Professor Yehuda Bauer, a highly respected scholar at the Hebrew
University of Jerusalem, has written that the Armenian Genocide is, in
his words, `the closest parallel to the Holocaust.’

In a 1985 report, a subcommission of the UN Commission on Human Rights
found that the massacres of the Armenians qualified as genocide.

And Raphael Lemkin, the Polish lawyer who coined the word `genocide’
and drafted the international genocide convention, told an interviewer
that, quote `I became interested in genocide because it happened to
the Armenians.’

Nearly two dozen other countries ` including France, Canada, Russia,
Switzerland and Chile ` have formally recognized the Armenian
Genocide. So has the European Parliament.

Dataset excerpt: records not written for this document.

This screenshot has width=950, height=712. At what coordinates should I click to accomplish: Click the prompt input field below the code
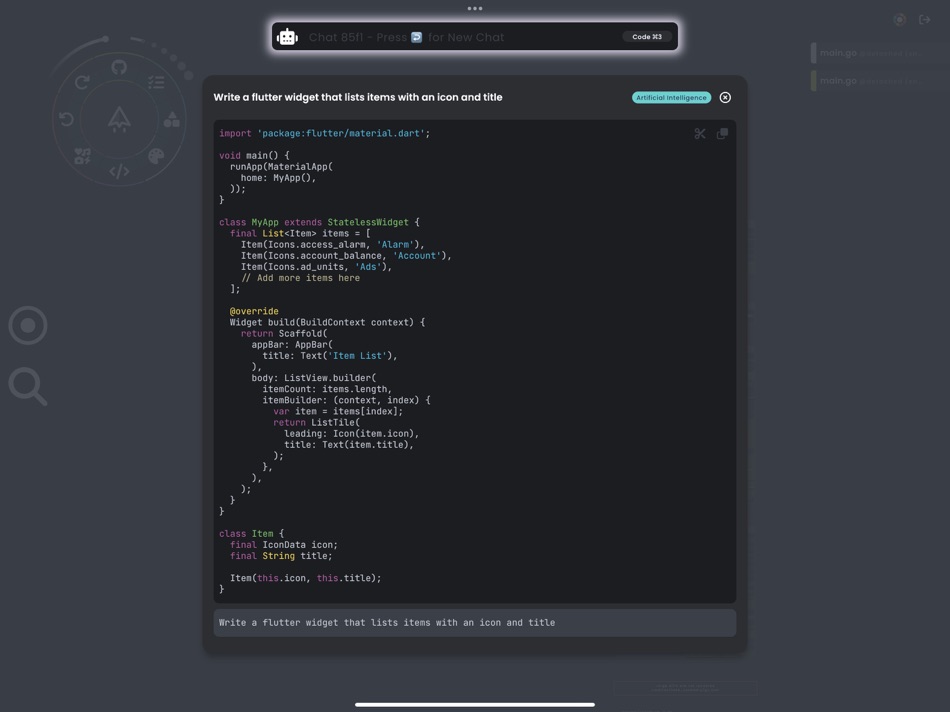click(x=474, y=622)
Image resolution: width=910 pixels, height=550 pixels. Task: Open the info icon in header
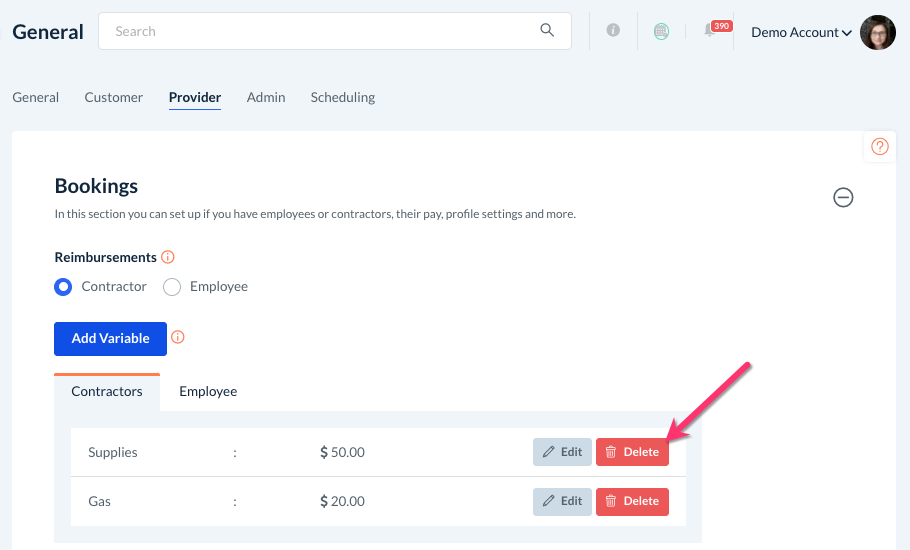[613, 31]
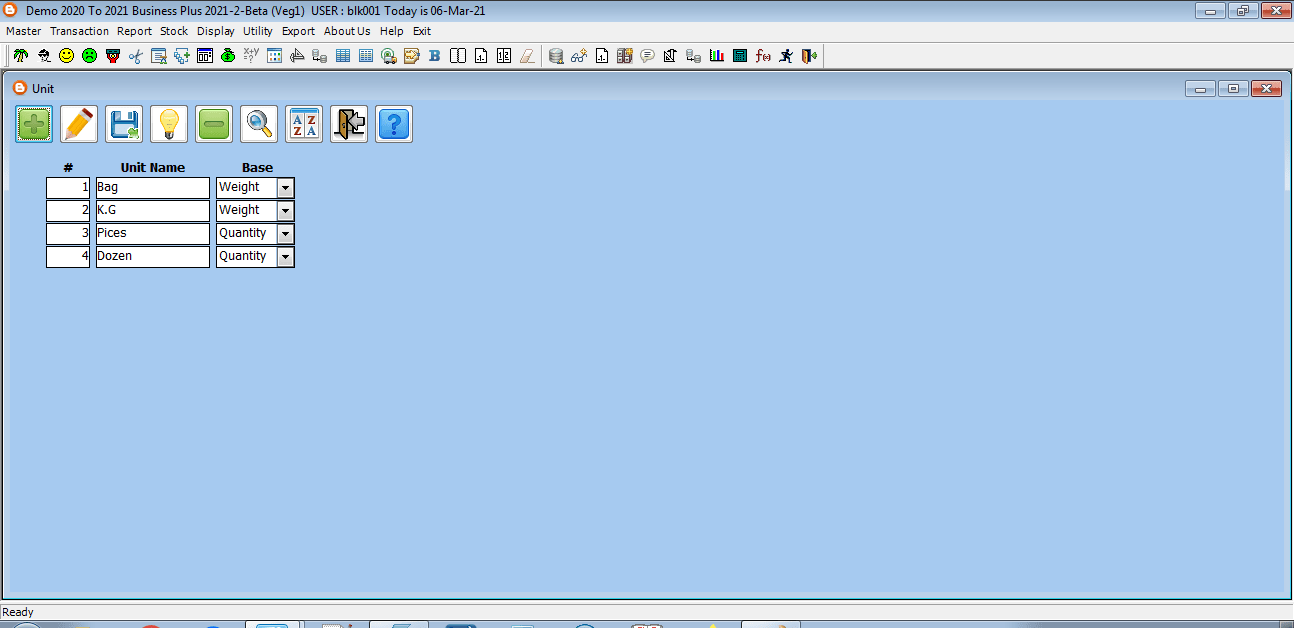The width and height of the screenshot is (1294, 628).
Task: Click the green minus Delete button
Action: point(214,125)
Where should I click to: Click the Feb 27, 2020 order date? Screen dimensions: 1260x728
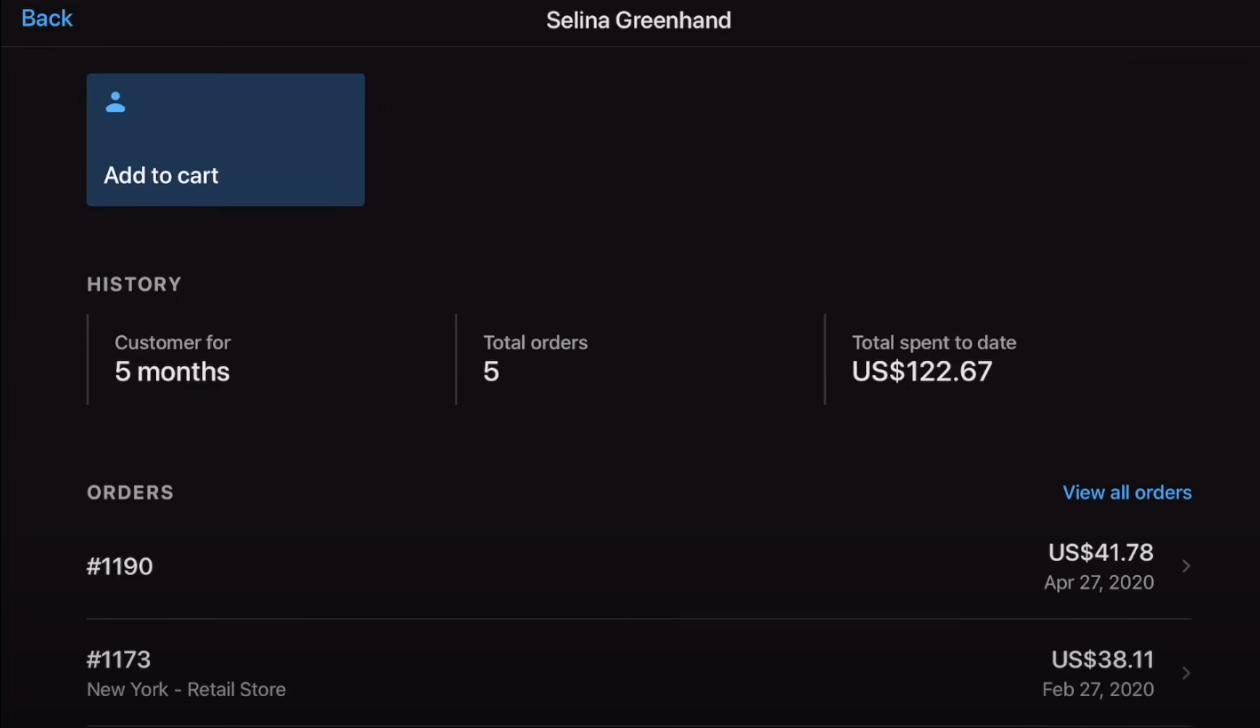pos(1097,689)
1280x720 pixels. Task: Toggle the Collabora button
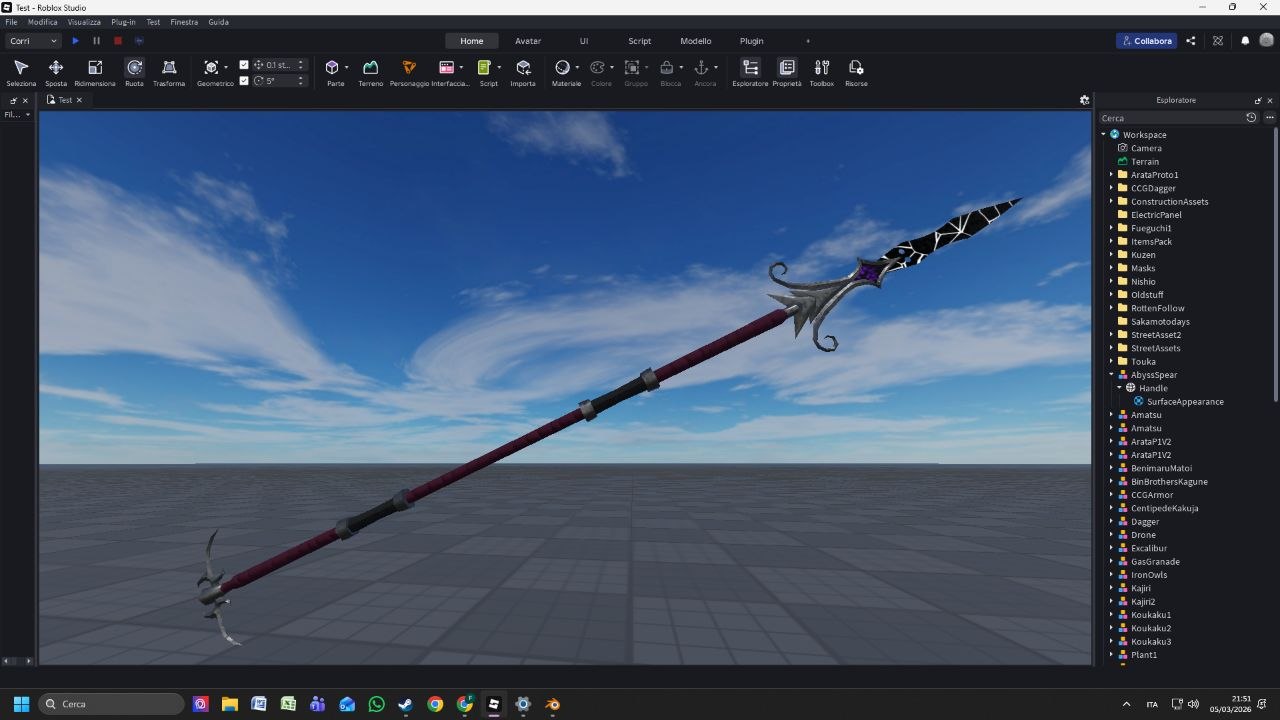[x=1146, y=41]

As the world leader in promoting human rights, the United States has a
moral responsibility to join them.

The Turks say passing this resolution could have terrible consequences
for our bilateral relationship, and indeed perhaps there will be some
consequences. But I believe that Turkey values its relations with the
United States at least as much as we value our relations with Turkey.

And I believe the Turks, however deep their dismay today,
fundamentally agree that the U.S.-Turkish alliance is simply too
important to get sidetracked by a non-binding resolution passed by the
House of Representatives.

At some point, every nation must come to terms with its own history.
And that is all we ask of Turkey.

Germany has accepted responsibility for the Holocaust. South Africa
set up a Truth Commission to look at Apartheid. And here at home, we
continue to grapple with the legacies of slavery and our horrendous
treatment of Native Americans.

It is now time for Turkey to accept the reality of the Armenian Genocide.

This will most likely be a difficult and painful process for the
Turkish people, but at the end of the day, it will strengthen Turkish
democracy and put the U.S.-Turkey relationship on a better footing.

I urge my colleagues to support this important resolution.